▸ Problem description
Please output every record exactly, keeping each line as it is.

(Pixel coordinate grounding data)

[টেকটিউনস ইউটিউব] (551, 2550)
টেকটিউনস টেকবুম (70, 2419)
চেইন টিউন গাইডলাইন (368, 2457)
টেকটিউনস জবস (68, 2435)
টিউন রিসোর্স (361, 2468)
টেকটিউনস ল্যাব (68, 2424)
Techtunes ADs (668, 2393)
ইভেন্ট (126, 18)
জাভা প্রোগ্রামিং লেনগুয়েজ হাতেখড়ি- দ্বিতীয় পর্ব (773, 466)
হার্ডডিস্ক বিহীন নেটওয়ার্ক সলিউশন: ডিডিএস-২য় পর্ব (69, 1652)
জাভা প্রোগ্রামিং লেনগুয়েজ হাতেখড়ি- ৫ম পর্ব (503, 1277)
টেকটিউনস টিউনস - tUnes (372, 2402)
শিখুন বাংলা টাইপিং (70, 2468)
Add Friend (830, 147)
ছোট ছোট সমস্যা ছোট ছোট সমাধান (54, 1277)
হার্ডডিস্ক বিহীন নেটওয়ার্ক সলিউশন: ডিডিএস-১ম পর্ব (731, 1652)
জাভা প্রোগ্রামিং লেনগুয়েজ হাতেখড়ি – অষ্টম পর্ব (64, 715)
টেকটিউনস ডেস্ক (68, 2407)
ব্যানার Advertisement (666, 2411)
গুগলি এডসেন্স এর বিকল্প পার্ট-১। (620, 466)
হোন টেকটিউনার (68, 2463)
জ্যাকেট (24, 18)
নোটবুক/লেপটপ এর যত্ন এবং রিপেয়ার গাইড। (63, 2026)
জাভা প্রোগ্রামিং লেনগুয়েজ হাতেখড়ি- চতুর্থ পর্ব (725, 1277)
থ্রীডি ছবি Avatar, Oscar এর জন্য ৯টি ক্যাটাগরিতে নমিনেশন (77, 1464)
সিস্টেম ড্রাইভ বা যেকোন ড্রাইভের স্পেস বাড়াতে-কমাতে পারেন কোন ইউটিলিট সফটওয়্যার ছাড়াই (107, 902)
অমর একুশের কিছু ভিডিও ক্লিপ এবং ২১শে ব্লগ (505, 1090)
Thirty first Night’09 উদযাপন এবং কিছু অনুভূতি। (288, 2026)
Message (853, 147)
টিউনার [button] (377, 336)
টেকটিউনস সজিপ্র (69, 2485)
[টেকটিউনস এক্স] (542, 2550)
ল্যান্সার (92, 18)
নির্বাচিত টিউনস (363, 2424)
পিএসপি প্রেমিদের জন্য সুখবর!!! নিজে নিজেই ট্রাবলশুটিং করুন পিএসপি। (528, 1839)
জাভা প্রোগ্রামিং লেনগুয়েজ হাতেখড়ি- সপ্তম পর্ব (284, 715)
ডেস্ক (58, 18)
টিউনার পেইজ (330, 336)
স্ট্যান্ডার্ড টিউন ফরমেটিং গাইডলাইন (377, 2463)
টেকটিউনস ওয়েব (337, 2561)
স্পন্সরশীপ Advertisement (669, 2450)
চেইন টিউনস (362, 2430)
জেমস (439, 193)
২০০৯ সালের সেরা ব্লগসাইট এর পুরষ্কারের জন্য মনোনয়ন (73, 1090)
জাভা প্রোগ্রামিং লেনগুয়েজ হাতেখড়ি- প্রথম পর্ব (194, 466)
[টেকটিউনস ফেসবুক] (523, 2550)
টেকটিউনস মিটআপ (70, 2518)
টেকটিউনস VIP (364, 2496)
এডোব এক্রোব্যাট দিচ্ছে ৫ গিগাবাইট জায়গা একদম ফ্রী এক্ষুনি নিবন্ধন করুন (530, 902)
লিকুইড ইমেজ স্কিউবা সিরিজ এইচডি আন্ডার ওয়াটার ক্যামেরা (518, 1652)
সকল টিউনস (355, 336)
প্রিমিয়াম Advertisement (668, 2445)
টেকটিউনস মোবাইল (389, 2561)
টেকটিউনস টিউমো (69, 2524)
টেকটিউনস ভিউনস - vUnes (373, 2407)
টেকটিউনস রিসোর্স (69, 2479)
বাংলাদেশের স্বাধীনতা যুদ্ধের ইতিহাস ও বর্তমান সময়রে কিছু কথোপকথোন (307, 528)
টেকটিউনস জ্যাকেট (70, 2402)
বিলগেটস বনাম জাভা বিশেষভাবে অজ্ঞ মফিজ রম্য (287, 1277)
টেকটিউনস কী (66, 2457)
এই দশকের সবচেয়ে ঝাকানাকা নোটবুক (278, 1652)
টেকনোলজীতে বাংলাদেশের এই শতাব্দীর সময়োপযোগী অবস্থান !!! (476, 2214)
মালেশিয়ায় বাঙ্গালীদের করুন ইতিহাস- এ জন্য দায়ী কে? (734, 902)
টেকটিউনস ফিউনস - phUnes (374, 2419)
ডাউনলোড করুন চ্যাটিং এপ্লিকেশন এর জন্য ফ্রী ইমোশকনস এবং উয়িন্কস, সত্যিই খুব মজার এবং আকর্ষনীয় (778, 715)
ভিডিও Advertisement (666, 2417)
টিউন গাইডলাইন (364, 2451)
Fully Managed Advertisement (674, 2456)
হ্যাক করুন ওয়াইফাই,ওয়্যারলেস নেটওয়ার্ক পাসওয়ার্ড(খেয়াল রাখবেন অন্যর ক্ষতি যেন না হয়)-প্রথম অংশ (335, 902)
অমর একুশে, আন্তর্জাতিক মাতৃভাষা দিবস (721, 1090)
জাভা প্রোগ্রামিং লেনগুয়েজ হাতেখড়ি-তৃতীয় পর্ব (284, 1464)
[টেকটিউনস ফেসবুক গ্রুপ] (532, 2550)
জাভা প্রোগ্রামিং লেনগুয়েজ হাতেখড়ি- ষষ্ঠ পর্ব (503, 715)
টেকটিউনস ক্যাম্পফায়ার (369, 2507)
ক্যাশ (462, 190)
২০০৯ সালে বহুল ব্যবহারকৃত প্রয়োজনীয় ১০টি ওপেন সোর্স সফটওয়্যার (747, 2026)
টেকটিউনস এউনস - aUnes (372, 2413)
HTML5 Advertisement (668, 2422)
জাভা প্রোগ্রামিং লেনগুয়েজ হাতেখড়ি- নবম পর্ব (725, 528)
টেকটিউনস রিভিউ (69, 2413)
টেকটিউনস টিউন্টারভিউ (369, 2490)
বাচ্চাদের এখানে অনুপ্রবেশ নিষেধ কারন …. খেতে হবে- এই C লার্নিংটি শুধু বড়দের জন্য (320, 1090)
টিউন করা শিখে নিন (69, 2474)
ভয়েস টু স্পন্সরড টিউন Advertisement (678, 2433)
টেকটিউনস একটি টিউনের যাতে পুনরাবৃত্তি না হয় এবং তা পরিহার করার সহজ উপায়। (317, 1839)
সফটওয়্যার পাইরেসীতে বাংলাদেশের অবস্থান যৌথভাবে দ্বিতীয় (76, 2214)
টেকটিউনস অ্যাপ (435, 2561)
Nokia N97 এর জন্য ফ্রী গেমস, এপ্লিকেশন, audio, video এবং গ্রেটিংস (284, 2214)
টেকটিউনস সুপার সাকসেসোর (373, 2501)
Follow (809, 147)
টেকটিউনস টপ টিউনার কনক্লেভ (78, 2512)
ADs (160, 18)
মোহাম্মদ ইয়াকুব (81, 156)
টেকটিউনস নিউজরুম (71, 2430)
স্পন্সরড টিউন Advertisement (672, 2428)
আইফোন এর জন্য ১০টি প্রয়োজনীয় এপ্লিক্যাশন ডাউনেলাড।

▸ Response box
[টেকটিউনস ইউটিউব] (551, 2550)
টেকটিউনস টেকবুম (70, 2419)
চেইন টিউন গাইডলাইন (368, 2457)
টেকটিউনস জবস (68, 2435)
টিউন রিসোর্স (361, 2468)
টেকটিউনস ল্যাব (68, 2424)
Techtunes ADs (668, 2393)
ইভেন্ট (126, 18)
জাভা প্রোগ্রামিং লেনগুয়েজ হাতেখড়ি- দ্বিতীয় পর্ব (773, 466)
হার্ডডিস্ক বিহীন নেটওয়ার্ক সলিউশন: ডিডিএস-২য় পর্ব (69, 1652)
জাভা প্রোগ্রামিং লেনগুয়েজ হাতেখড়ি- ৫ম পর্ব (503, 1277)
টেকটিউনস টিউনস - tUnes (372, 2402)
শিখুন বাংলা টাইপিং (70, 2468)
Add Friend (830, 147)
ছোট ছোট সমস্যা ছোট ছোট সমাধান (54, 1277)
হার্ডডিস্ক বিহীন নেটওয়ার্ক সলিউশন: ডিডিএস-১ম পর্ব (731, 1652)
জাভা প্রোগ্রামিং লেনগুয়েজ হাতেখড়ি – অষ্টম পর্ব (64, 715)
টেকটিউনস ডেস্ক (68, 2407)
ব্যানার Advertisement (666, 2411)
গুগলি এডসেন্স এর বিকল্প পার্ট-১। (620, 466)
হোন টেকটিউনার (68, 2463)
জ্যাকেট (24, 18)
নোটবুক/লেপটপ এর যত্ন এবং রিপেয়ার গাইড। (63, 2026)
জাভা প্রোগ্রামিং লেনগুয়েজ হাতেখড়ি- চতুর্থ পর্ব (725, 1277)
থ্রীডি ছবি Avatar, Oscar এর জন্য ৯টি ক্যাটাগরিতে নমিনেশন (77, 1464)
সিস্টেম ড্রাইভ বা যেকোন ড্রাইভের স্পেস বাড়াতে-কমাতে পারেন কোন ইউটিলিট সফটওয়্যার ছাড়াই (107, 902)
অমর একুশের কিছু ভিডিও ক্লিপ এবং ২১শে ব্লগ (505, 1090)
Thirty first Night’09 উদযাপন এবং কিছু অনুভূতি। (288, 2026)
Message (853, 147)
টিউনার [button] (377, 336)
টেকটিউনস সজিপ্র (69, 2485)
[টেকটিউনস এক্স] (542, 2550)
ল্যান্সার (92, 18)
নির্বাচিত টিউনস (363, 2424)
পিএসপি প্রেমিদের জন্য সুখবর!!! নিজে নিজেই ট্রাবলশুটিং করুন পিএসপি। (528, 1839)
জাভা প্রোগ্রামিং লেনগুয়েজ হাতেখড়ি- সপ্তম পর্ব (284, 715)
ডেস্ক (58, 18)
টিউনার পেইজ (330, 336)
স্ট্যান্ডার্ড টিউন ফরমেটিং গাইডলাইন (377, 2463)
টেকটিউনস ওয়েব (337, 2561)
স্পন্সরশীপ Advertisement (669, 2450)
চেইন টিউনস (362, 2430)
জেমস (439, 193)
২০০৯ সালের সেরা ব্লগসাইট এর পুরষ্কারের জন্য মনোনয়ন (73, 1090)
জাভা প্রোগ্রামিং লেনগুয়েজ হাতেখড়ি- প্রথম পর্ব (194, 466)
[টেকটিউনস ফেসবুক] (523, 2550)
টেকটিউনস মিটআপ (70, 2518)
টেকটিউনস VIP (364, 2496)
এডোব এক্রোব্যাট দিচ্ছে ৫ গিগাবাইট জায়গা একদম ফ্রী এক্ষুনি নিবন্ধন করুন (530, 902)
লিকুইড ইমেজ স্কিউবা সিরিজ এইচডি আন্ডার ওয়াটার ক্যামেরা (518, 1652)
সকল টিউনস (355, 336)
প্রিমিয়াম Advertisement (668, 2445)
টেকটিউনস মোবাইল (389, 2561)
টেকটিউনস টিউমো (69, 2524)
টেকটিউনস ভিউনস - vUnes (373, 2407)
টেকটিউনস রিসোর্স (69, 2479)
বাংলাদেশের স্বাধীনতা যুদ্ধের ইতিহাস ও বর্তমান সময়রে কিছু কথোপকথোন (307, 528)
টেকটিউনস জ্যাকেট (70, 2402)
বিলগেটস বনাম জাভা বিশেষভাবে অজ্ঞ মফিজ রম্য (287, 1277)
টেকটিউনস কী (66, 2457)
এই দশকের সবচেয়ে ঝাকানাকা নোটবুক (278, 1652)
টেকনোলজীতে বাংলাদেশের এই শতাব্দীর সময়োপযোগী অবস্থান !!! (476, 2214)
মালেশিয়ায় বাঙ্গালীদের করুন ইতিহাস- এ জন্য দায়ী কে? (734, 902)
টেকটিউনস ফিউনস - phUnes (374, 2419)
ডাউনলোড করুন চ্যাটিং এপ্লিকেশন এর জন্য ফ্রী ইমোশকনস এবং উয়িন্কস, সত্যিই খুব মজার এবং আকর্ষনীয় (778, 715)
ভিডিও Advertisement (666, 2417)
টিউন গাইডলাইন (364, 2451)
Fully Managed Advertisement (674, 2456)
হ্যাক করুন ওয়াইফাই,ওয়্যারলেস নেটওয়ার্ক পাসওয়ার্ড(খেয়াল রাখবেন অন্যর ক্ষতি যেন না হয়)-প্রথম অংশ (335, 902)
অমর একুশে, আন্তর্জাতিক মাতৃভাষা দিবস (721, 1090)
জাভা প্রোগ্রামিং লেনগুয়েজ হাতেখড়ি-তৃতীয় পর্ব (284, 1464)
[টেকটিউনস ফেসবুক গ্রুপ] (532, 2550)
জাভা প্রোগ্রামিং লেনগুয়েজ হাতেখড়ি- ষষ্ঠ পর্ব (503, 715)
টেকটিউনস ক্যাম্পফায়ার (369, 2507)
ক্যাশ (462, 190)
২০০৯ সালে বহুল ব্যবহারকৃত প্রয়োজনীয় ১০টি ওপেন সোর্স সফটওয়্যার (747, 2026)
টেকটিউনস এউনস - aUnes (372, 2413)
HTML5 Advertisement (668, 2422)
জাভা প্রোগ্রামিং লেনগুয়েজ হাতেখড়ি- নবম পর্ব (725, 528)
টেকটিউনস রিভিউ (69, 2413)
টেকটিউনস টিউন্টারভিউ (369, 2490)
বাচ্চাদের এখানে অনুপ্রবেশ নিষেধ কারন …. খেতে হবে- এই C লার্নিংটি শুধু বড়দের জন্য (320, 1090)
টিউন করা শিখে নিন (69, 2474)
ভয়েস টু স্পন্সরড টিউন Advertisement (678, 2433)
টেকটিউনস একটি টিউনের যাতে পুনরাবৃত্তি না হয় এবং তা পরিহার করার সহজ উপায়। (317, 1839)
সফটওয়্যার পাইরেসীতে বাংলাদেশের অবস্থান যৌথভাবে দ্বিতীয় (76, 2214)
টেকটিউনস অ্যাপ (435, 2561)
Nokia N97 এর জন্য ফ্রী গেমস, এপ্লিকেশন, audio, video এবং গ্রেটিংস (284, 2214)
টেকটিউনস সুপার সাকসেসোর (373, 2501)
Follow (809, 147)
টেকটিউনস টপ টিউনার কনক্লেভ (78, 2512)
ADs (160, 18)
মোহাম্মদ ইয়াকুব (81, 156)
টেকটিউনস নিউজরুম (71, 2430)
স্পন্সরড টিউন Advertisement (672, 2428)
আইফোন এর জন্য ১০টি প্রয়োজনীয় এপ্লিক্যাশন ডাউনেলাড।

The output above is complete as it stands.